Directions for this task:
Read the records beneath this task and copy every line that contains the string "plugin".
Given records below:
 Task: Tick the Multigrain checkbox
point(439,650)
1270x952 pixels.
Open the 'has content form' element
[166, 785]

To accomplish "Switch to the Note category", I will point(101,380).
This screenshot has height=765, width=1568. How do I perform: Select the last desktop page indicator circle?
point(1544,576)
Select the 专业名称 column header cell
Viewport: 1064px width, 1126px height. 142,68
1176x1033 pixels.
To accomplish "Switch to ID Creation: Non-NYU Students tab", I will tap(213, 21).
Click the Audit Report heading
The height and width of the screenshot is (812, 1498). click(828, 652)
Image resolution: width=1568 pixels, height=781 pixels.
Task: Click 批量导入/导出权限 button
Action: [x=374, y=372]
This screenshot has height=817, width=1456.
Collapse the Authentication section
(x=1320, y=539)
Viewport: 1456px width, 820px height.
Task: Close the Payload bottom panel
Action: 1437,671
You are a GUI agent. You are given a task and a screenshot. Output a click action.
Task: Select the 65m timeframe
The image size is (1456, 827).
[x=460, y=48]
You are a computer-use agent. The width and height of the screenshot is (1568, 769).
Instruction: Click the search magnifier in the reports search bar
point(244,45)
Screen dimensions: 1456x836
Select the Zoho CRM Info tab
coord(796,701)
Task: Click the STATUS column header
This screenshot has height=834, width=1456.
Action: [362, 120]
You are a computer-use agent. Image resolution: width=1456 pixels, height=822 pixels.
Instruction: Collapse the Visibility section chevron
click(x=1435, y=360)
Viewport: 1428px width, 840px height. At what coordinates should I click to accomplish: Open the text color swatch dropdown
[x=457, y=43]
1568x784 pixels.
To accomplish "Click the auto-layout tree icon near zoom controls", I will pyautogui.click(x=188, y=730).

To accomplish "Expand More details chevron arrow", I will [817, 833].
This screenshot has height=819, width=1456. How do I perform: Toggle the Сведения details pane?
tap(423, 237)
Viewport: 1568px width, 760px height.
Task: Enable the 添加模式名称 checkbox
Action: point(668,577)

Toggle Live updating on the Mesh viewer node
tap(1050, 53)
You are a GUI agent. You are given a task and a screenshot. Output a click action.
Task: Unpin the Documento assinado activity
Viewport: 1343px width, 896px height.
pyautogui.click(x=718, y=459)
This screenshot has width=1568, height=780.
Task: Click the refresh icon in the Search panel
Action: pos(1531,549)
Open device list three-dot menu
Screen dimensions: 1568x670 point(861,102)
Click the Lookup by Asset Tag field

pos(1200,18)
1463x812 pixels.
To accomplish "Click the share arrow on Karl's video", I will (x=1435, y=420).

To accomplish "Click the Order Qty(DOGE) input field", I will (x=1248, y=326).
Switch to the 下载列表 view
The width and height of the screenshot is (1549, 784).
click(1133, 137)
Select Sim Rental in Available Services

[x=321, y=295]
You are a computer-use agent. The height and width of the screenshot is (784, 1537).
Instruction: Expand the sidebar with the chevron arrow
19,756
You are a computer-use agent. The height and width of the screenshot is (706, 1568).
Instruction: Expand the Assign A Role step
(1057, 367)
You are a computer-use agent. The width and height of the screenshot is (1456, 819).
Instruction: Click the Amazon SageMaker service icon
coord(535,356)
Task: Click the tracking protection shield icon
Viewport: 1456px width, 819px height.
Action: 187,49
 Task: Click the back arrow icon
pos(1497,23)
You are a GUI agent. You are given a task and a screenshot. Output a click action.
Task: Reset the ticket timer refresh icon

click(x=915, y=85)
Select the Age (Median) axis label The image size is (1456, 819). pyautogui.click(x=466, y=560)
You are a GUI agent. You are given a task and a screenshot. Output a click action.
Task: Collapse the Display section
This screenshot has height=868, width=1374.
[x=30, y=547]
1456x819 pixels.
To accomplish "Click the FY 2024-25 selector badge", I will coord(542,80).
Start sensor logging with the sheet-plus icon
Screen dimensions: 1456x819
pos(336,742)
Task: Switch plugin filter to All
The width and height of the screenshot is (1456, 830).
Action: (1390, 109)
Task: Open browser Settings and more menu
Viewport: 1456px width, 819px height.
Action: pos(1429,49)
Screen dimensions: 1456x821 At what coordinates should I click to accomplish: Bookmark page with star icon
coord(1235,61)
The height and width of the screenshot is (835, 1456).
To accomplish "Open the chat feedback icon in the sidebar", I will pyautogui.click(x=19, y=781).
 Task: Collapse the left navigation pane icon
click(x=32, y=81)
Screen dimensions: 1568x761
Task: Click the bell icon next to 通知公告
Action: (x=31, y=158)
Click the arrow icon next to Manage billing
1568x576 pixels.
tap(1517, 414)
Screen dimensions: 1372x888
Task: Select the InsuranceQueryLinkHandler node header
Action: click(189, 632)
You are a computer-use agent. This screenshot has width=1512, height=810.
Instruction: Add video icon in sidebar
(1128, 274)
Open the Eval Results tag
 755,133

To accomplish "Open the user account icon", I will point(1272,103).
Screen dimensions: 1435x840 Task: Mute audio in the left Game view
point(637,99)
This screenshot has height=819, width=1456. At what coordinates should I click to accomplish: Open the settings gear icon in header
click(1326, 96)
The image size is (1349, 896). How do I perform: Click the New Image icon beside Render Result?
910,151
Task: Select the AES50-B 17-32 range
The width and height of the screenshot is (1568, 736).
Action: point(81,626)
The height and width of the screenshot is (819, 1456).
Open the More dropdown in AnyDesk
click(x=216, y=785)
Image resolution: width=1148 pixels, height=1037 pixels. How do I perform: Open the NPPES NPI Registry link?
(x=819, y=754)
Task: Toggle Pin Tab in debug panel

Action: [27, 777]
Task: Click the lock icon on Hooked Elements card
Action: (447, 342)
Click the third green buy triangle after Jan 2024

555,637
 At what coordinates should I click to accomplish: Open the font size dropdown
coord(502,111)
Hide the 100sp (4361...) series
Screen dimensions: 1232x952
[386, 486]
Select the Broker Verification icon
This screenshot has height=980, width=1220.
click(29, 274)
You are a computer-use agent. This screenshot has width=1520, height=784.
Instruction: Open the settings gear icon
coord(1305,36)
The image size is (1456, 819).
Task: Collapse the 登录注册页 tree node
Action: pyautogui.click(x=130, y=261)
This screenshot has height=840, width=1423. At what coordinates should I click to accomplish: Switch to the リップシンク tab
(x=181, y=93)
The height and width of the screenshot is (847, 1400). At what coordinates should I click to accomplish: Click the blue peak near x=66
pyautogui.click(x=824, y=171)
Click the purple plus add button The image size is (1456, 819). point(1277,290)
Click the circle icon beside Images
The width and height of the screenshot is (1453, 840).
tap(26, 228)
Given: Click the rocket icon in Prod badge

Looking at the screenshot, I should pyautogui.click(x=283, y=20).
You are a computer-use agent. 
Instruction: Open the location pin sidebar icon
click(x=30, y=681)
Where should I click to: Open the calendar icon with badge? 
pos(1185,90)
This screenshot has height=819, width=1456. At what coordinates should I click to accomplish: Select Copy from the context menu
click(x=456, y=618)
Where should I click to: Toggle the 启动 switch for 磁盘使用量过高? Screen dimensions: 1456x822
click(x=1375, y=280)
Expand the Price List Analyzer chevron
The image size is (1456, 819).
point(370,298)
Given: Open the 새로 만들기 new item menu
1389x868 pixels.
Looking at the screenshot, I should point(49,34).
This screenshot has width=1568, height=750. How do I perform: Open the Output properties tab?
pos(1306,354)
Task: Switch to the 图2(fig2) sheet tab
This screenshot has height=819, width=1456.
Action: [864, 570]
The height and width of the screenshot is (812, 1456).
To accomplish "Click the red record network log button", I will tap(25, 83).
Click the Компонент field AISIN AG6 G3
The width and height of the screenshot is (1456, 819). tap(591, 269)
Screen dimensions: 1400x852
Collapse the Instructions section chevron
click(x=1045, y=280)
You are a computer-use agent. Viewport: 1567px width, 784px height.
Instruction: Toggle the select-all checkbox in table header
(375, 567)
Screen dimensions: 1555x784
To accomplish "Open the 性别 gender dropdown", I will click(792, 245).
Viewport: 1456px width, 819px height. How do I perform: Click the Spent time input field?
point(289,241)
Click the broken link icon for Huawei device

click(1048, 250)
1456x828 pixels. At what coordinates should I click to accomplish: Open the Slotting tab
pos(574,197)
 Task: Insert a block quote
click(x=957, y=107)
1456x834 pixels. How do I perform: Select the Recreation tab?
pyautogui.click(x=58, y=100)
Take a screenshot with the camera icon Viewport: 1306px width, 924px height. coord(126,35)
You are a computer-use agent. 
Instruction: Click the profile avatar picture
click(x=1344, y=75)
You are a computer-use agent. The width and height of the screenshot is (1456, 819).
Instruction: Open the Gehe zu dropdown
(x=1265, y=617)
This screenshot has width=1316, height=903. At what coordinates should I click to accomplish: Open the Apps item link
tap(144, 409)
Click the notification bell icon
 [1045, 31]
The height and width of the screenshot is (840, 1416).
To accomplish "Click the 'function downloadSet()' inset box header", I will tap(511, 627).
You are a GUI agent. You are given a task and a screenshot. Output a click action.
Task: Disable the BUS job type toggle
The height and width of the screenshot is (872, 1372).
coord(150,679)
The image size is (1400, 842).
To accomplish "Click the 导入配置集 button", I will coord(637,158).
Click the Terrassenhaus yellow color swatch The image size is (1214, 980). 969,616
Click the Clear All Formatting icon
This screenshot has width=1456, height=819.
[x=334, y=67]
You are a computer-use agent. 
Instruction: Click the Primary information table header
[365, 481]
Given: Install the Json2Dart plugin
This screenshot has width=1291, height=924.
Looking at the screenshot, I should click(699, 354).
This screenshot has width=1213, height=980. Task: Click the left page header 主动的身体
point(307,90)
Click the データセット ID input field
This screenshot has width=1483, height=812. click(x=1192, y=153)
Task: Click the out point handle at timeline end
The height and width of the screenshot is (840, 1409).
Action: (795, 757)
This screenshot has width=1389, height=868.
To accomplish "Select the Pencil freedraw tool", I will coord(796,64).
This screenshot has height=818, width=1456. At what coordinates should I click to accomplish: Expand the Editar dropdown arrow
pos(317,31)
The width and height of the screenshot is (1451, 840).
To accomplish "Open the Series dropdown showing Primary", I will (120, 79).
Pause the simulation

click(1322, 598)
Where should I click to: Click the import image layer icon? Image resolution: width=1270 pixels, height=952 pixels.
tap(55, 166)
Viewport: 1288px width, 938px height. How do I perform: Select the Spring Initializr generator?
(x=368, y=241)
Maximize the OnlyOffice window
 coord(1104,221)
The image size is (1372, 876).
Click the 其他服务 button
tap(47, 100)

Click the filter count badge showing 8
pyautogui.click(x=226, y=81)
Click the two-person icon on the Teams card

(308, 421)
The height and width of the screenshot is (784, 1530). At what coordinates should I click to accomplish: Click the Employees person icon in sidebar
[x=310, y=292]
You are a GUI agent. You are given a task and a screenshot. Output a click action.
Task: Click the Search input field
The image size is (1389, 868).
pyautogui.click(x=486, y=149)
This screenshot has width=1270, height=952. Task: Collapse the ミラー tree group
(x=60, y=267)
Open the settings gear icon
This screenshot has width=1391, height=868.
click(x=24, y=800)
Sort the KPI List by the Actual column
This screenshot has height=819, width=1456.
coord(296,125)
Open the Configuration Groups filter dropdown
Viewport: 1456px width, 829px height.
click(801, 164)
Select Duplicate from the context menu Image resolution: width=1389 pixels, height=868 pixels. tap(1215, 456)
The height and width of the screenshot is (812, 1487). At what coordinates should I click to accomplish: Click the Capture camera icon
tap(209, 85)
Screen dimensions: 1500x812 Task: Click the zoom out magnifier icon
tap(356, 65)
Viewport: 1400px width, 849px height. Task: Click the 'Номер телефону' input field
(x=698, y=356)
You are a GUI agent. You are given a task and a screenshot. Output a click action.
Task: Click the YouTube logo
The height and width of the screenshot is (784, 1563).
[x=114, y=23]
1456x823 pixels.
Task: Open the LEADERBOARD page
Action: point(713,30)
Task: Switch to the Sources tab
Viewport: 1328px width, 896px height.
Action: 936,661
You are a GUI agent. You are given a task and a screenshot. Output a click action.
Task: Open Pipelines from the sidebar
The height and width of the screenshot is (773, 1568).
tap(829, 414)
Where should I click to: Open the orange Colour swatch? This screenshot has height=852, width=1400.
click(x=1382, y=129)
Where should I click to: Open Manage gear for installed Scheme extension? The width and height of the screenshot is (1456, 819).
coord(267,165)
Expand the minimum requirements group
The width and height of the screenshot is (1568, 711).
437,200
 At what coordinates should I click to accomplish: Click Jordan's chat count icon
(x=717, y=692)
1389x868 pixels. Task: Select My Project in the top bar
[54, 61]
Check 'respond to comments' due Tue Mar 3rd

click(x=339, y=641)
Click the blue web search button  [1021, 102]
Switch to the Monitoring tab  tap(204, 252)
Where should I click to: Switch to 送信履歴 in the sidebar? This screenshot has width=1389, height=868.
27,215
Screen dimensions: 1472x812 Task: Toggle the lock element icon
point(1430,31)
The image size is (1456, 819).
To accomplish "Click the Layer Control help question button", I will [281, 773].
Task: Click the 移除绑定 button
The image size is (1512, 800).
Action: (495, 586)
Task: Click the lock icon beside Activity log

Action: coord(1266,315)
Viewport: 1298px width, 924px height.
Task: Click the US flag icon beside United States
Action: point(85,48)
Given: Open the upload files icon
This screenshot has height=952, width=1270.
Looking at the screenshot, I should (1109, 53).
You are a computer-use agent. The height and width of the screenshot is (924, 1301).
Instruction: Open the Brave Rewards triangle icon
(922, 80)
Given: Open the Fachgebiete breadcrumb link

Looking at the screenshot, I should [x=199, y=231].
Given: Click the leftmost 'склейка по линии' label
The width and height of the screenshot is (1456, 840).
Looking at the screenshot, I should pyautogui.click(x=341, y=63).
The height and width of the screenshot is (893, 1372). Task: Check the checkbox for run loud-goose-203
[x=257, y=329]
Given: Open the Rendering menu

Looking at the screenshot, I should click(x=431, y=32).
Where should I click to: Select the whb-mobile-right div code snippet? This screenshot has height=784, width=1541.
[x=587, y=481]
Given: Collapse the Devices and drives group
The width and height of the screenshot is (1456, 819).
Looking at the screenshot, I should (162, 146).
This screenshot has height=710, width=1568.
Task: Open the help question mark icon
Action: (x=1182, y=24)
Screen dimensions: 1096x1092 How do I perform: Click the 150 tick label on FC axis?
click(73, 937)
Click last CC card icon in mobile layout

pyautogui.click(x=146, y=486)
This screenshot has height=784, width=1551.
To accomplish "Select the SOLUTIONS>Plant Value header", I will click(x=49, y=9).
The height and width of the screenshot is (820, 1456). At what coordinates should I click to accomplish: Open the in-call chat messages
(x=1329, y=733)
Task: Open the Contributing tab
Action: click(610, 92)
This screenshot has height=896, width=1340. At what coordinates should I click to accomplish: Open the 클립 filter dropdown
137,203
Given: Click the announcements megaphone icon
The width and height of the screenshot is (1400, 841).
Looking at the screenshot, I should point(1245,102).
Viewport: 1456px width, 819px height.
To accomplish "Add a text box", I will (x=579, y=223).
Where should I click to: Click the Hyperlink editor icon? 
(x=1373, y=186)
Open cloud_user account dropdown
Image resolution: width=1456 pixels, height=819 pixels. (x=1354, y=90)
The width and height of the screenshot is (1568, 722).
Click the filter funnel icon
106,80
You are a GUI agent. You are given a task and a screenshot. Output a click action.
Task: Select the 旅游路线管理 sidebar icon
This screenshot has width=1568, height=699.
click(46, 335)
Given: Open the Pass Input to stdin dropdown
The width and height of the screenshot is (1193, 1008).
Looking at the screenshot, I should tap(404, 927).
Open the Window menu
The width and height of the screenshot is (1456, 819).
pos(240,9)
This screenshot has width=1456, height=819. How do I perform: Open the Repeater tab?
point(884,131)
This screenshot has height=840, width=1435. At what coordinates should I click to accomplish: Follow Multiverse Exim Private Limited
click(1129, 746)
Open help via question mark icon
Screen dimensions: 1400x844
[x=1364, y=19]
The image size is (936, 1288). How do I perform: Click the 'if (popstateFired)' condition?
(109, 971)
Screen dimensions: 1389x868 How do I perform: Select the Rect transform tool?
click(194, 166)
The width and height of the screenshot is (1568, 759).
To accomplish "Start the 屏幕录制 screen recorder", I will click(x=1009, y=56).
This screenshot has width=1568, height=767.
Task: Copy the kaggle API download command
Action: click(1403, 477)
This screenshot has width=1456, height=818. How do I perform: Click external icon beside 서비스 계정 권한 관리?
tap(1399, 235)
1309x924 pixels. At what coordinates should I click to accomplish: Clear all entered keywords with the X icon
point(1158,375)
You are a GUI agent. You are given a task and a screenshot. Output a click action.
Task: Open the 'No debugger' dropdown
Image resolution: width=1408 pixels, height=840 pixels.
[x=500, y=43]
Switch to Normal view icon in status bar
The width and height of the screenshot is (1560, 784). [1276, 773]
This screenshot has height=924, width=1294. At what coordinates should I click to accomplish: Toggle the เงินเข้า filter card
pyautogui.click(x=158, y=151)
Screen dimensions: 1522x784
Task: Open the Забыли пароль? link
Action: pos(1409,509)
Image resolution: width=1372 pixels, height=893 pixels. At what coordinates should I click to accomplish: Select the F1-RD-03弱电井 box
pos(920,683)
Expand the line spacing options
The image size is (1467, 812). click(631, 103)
End of Given records.
Answer space:
Task: Switch plugin filter to All
Given: Install the Json2Dart plugin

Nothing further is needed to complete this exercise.